This is a project created and maintained currently by a single person, focused on creating an autonomous chess-playing bot that can play a full game of chess, evaluate positions, and attempts to generate optimal moves from the current position.
It is currently a work in progress, with only the board representation completed. Current areas WIP are: Legal move generation (pins specifically), optimal move choice logic.
Chess pieces are individual objects of class Piece, which contains a subclass for each chess piece in the game. These objects store their own mailbox address for quick reference, their legal moves, team, value, and other values relevant to the piece's position.
Movement is calculated by adding a radial value to the current mailbox value, which, conveniently, lets us index the board array directly in constant time, quickly accessing the tile being considered.
For pieces with collision detection (Rook, Bishop, Queen), once a piece is detected, it stores the final capture move, and moves on to another direction until all are accounted for.
Zofia represents a chessboard using a type of mailbox system. Chess tiles are stored in an array, starting with the bottom left tile at A1 and moving leftward to the edge, where it then moves up and wraps around, moving left to right again.
In order to quickly detect chess piece moves that would bring them out of the playing field, the sides of the chess board have "sentinel" tiles on the sides that signal out of bounds. Thus the array is actually significantly larger, and the first mailbox of the actual board begins at index 21.
This allows even knight moves to be easily detected, even at the top and bottom where movement of 2 would not lead to a wraparound in the board representation.

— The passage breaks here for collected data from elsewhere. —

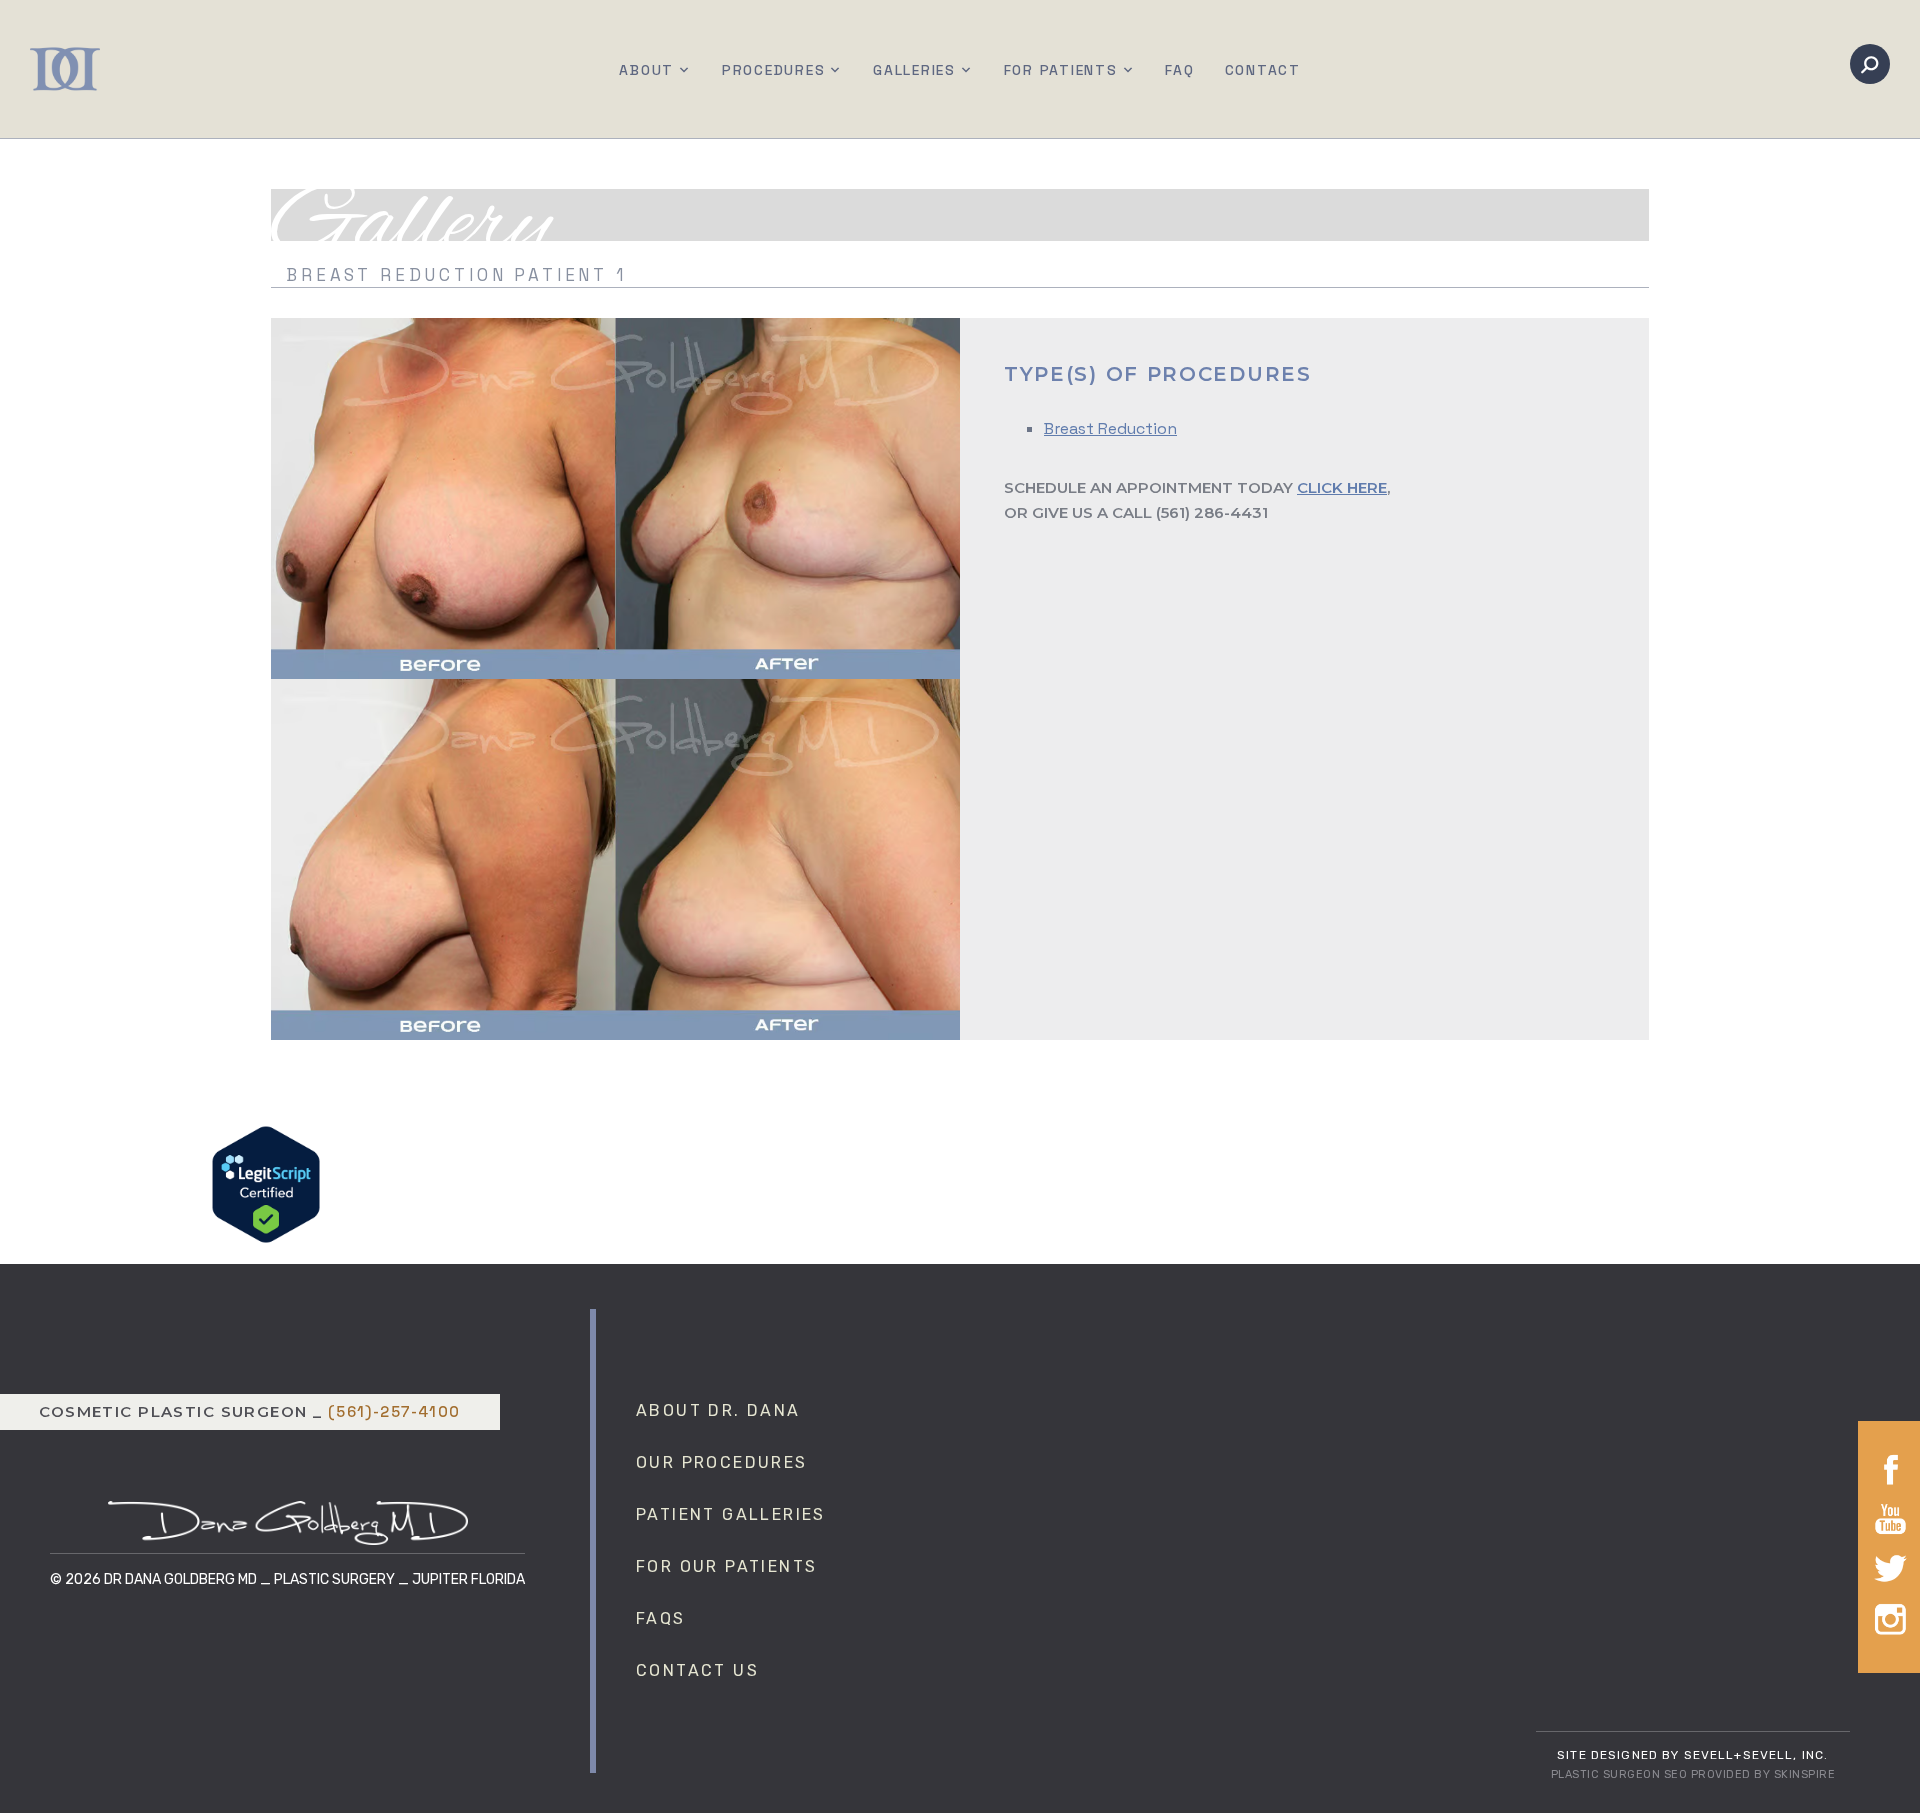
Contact (1263, 70)
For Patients (1061, 70)
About (646, 70)
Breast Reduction (1110, 428)
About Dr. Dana (718, 1410)
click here (1342, 487)
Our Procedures (722, 1462)
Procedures (774, 70)
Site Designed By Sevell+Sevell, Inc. (1692, 1755)
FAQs (661, 1618)
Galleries (914, 70)
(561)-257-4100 (394, 1411)
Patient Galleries (731, 1514)
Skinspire (1805, 1774)
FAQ (1179, 70)
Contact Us (697, 1670)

The board itself stores a dictionary tree structure to describe both teams and their pieces, and can also store the legal moves.
A starting board can be generated by calling in sequence:
chessBoard = board()
chessBoard.makeBoard()
# You can use one of the following functions to setup your desired board layout
# This creates the basic starting layout
chessBoard.populate()
# This creates a board layout from a FEN, input FEN as a string, example included
chessBoard.boardFromFEN("rnbq1rk1/pp3ppp/2p1pn2/3p4/2PP4/2P1PN2/P3BPPP/R1BQ1RK1 b - - 4 8")

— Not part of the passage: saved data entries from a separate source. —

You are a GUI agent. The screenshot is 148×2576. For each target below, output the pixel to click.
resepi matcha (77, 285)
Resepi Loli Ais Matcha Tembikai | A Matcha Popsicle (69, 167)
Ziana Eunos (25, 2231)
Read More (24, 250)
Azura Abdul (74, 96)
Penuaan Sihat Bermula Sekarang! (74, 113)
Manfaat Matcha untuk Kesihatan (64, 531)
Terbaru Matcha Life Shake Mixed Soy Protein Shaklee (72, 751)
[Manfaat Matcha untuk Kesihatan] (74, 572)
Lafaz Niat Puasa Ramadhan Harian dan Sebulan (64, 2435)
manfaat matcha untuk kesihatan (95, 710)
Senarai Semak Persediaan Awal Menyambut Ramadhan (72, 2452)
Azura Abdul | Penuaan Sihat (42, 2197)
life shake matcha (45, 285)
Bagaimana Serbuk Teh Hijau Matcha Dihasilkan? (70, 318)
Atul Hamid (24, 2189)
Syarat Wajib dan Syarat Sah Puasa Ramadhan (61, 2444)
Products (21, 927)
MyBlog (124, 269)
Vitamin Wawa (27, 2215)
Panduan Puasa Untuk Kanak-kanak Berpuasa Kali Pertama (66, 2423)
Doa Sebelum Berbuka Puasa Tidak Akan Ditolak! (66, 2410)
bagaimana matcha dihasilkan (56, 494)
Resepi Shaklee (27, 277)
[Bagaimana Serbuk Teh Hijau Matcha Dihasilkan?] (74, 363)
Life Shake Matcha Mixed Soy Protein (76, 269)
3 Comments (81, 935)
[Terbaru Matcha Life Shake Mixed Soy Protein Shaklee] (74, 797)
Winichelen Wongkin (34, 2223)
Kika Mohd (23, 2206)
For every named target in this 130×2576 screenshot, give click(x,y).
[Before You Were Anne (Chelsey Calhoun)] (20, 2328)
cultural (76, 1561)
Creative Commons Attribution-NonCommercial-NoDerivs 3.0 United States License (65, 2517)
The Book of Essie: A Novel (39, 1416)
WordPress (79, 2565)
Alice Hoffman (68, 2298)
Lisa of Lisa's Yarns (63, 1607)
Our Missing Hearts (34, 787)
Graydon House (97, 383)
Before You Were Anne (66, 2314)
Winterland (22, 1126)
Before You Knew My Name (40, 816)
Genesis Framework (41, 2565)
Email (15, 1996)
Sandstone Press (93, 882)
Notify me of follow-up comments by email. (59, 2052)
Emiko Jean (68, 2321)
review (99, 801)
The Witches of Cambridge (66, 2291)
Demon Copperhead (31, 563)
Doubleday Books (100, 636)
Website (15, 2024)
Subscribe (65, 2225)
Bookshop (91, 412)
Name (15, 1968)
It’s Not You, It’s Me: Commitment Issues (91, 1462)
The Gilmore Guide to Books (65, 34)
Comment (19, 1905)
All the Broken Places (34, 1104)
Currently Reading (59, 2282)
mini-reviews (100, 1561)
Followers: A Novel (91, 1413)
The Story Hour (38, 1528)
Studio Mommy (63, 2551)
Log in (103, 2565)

# You can also freely add pieces to the board at any stage (Replaces whatever piece is currently there)
chessBoard.addPiece('Q','white','D4')
# Use this to clear a tile
chessBoard.clearTile('D4')
# Or this to clear the whole board
chessBoard.clearBoard()
# The chess board MUST BE INITIALIZED in order to be used, this clears illegal piece moves, and
# prepares the board for Zofia to begin move consideration
chessBoard.initialize()TIP: Each piece is named using its first letter, except for the knight, who is given the traditional "N" as a name.
You may display the board at any point, even before initialization as such:
chessBoard.display()This display function uses Colorama to color the pieces and the board for easy visualization.
It should look a little bit like this:
Pins can be challenging to handle quickly and efficiently. Zofia's current implementation has a few steps:
Firstly, move generation for all pieces is completed, including the addition of a special series of arrays for all pieces with directional vectors (Rooks, Bishops, and Queens). It stores all pieces along the line of sight, even those behind the first visible piece.
Second, any piece that has an array with an enemy king behind an enemy piece is considered pinned.
Third, the corresponding vector of the piece that is pinning is inverted, and Zofia checks to see if the pinned piece has that movement vector available as well.
Fourth, if it is available, trace those steps across the board along that vector, and add those moves to the legal moves list. Otherwise, the pin is absolute, and the pinned piece has no legal moves.
This technique has a few advantages, but could be improved with "flagging" at the move generation stage. It is however, very appropriate and fast for the board representation we are using.
Zofia has been designed to use a reinforcement learning neural network to guide its decisions. Given any board state, Zofia will go through all legal moves available to her and generate the board after that move has been played, and, from the new board state; will give a percentage-based chance of victory. From this, new legal moves are generated, and the process repeats to the next depth layer. This way, promising moves are quickly evaluated, but superior move combinations can also be considered. Consecutive depth analysis yields a dynamic evaluation which can account for the time assigned to a particular move ponder.
The board position input is formatted with the rows being the position of pieces on the board, and the column being the corresponding piece type for each team.